I feel like all composite schedules belong with the basic schedules. For example, having sequence be like |
Right exactly. These building blocks belong here, and the consumption in PS. |
But none of those blocks relate specifically to optimizers? They are just another schedule. Ergo, the schedule package makes most sense to me. |
Going back to my examples with the spiking neural network. Why should I need to use Optimisers.jl/Flux.jl AND ParameterSchedulers.jl when all I need is related to hyper-parameter schedules and fits neatly in PS? I don't need nor want anything related to optimization. |
@darsnack (whose ParametersSchedule.jl has implemented a bunch of these and I tried to understand the different design choices of those) one concern that I do have is that we don't have much of a view in the running stats of a training loop in this abstraction.

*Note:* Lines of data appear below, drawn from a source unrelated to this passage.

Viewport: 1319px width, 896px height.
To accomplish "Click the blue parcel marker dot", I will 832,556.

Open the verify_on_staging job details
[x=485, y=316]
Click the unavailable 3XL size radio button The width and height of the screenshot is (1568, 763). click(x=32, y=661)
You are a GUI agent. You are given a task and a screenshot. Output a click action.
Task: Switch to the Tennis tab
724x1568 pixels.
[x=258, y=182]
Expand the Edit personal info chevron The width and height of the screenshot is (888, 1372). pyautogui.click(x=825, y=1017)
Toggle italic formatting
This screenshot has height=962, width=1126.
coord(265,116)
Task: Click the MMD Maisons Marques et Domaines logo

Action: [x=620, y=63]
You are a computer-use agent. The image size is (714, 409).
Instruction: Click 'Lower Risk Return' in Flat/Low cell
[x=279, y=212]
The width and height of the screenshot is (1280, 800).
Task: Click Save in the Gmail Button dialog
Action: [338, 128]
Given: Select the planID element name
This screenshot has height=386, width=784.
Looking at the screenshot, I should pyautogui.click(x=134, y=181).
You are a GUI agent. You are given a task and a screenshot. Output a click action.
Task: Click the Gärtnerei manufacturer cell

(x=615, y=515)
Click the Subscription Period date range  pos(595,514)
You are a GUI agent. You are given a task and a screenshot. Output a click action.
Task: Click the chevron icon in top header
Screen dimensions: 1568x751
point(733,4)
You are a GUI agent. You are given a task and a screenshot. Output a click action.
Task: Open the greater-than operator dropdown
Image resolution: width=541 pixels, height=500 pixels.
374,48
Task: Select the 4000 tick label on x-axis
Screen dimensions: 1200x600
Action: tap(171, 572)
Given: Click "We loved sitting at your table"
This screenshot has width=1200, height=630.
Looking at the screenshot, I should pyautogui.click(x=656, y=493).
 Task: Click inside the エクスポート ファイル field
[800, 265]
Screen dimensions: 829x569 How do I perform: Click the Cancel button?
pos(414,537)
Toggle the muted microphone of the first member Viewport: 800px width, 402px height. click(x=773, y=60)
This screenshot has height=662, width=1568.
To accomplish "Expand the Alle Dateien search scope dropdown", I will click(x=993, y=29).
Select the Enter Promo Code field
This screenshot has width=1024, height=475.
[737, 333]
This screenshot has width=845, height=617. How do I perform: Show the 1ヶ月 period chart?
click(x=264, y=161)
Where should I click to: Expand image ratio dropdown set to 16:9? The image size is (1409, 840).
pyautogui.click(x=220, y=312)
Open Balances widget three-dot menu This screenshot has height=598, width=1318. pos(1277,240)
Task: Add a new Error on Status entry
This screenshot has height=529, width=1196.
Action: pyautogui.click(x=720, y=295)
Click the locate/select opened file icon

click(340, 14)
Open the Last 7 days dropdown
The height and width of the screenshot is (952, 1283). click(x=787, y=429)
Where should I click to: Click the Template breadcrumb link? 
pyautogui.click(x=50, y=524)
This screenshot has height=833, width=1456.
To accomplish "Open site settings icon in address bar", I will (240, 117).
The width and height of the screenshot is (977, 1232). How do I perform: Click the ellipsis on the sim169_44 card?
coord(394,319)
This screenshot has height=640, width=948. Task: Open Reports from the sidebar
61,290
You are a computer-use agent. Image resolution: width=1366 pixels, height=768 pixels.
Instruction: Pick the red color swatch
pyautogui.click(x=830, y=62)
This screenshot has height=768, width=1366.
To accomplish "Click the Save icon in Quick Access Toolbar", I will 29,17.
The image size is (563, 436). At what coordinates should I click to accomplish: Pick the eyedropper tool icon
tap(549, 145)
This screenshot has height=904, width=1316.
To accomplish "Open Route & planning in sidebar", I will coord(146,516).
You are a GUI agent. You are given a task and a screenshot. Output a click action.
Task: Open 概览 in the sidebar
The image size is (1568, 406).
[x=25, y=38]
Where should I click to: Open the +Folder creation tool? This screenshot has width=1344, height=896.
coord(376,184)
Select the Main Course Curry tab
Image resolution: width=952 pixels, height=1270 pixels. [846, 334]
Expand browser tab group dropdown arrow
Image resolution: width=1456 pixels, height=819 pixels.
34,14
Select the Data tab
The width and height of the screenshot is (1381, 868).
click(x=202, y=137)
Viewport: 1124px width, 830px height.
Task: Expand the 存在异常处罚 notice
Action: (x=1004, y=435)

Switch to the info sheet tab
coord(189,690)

We also want to generally eliminate a state as part of the scheduler, which adds an extra line to the apply function. We generally have a decent view of how to implement a bunch of different routines with this. It allows a few different kinds of callables, and there's usually little boilerplate.
It would look something like
Schedule(InvDecay(0.5f0), ADAM())
Or
Schedule(sine(0.5f0), opt)
We would also want to think of standard schedules to introduce. We can customise working with apply and next which is a clean separation of concern with this.